EXERCISE DETAILS =
Find all lines below containing the string "will" and return them.

[Pixel coordinate grounding data]
====

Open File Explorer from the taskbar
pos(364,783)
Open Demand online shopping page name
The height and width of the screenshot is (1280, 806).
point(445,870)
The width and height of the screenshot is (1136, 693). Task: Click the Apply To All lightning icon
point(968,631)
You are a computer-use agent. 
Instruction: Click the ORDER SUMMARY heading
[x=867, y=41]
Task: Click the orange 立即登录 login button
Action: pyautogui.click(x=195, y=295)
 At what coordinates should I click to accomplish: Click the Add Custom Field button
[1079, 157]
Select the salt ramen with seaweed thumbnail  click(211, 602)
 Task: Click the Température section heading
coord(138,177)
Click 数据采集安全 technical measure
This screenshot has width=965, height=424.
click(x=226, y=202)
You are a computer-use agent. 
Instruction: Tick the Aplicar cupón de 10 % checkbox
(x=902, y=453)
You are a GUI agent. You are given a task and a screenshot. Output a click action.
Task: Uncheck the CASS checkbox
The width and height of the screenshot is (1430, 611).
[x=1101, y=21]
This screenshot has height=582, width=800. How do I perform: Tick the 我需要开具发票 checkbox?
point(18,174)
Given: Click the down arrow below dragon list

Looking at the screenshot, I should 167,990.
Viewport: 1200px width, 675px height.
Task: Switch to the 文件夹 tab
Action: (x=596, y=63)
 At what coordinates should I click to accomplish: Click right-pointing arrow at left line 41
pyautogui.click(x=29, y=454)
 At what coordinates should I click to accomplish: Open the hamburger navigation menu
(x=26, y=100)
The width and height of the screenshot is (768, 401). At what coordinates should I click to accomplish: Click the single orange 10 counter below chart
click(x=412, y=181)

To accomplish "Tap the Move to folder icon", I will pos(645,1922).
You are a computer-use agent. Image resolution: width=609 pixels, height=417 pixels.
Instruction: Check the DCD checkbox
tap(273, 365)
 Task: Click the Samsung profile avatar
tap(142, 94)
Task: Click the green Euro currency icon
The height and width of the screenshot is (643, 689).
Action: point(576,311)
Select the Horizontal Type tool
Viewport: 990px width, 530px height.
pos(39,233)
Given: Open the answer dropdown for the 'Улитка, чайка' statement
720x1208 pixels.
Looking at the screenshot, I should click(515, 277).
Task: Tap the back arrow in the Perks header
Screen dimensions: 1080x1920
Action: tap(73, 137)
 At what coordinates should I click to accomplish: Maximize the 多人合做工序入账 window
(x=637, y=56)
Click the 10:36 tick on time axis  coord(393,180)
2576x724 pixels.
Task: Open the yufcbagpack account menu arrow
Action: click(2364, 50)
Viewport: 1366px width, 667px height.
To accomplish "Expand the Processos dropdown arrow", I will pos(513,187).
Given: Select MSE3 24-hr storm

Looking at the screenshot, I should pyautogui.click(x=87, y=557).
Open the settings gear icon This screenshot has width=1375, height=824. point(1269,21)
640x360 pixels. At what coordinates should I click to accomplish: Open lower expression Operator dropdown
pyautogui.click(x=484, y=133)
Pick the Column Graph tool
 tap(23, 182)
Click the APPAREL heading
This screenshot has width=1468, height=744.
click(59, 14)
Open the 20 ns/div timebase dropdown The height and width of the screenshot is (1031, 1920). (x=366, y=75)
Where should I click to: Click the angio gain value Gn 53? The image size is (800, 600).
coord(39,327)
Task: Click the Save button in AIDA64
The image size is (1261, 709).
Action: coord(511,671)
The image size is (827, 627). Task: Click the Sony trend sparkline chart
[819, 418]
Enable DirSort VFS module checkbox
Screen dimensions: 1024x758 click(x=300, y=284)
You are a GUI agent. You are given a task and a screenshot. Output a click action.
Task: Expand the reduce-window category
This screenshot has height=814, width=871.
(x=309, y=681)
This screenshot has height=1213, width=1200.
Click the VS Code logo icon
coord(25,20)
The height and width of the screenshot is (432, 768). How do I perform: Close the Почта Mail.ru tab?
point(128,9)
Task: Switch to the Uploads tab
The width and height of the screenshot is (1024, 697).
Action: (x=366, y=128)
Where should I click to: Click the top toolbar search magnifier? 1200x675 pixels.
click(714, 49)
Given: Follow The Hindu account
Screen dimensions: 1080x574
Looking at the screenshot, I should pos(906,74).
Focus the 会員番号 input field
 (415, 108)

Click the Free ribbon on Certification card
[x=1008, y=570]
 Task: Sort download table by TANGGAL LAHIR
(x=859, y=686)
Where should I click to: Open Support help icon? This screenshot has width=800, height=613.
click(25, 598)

====

YOUR RESPONSE =
To accomplish "Tap the Move to folder icon", I will pos(645,1922).
To accomplish "Expand the Processos dropdown arrow", I will pos(513,187).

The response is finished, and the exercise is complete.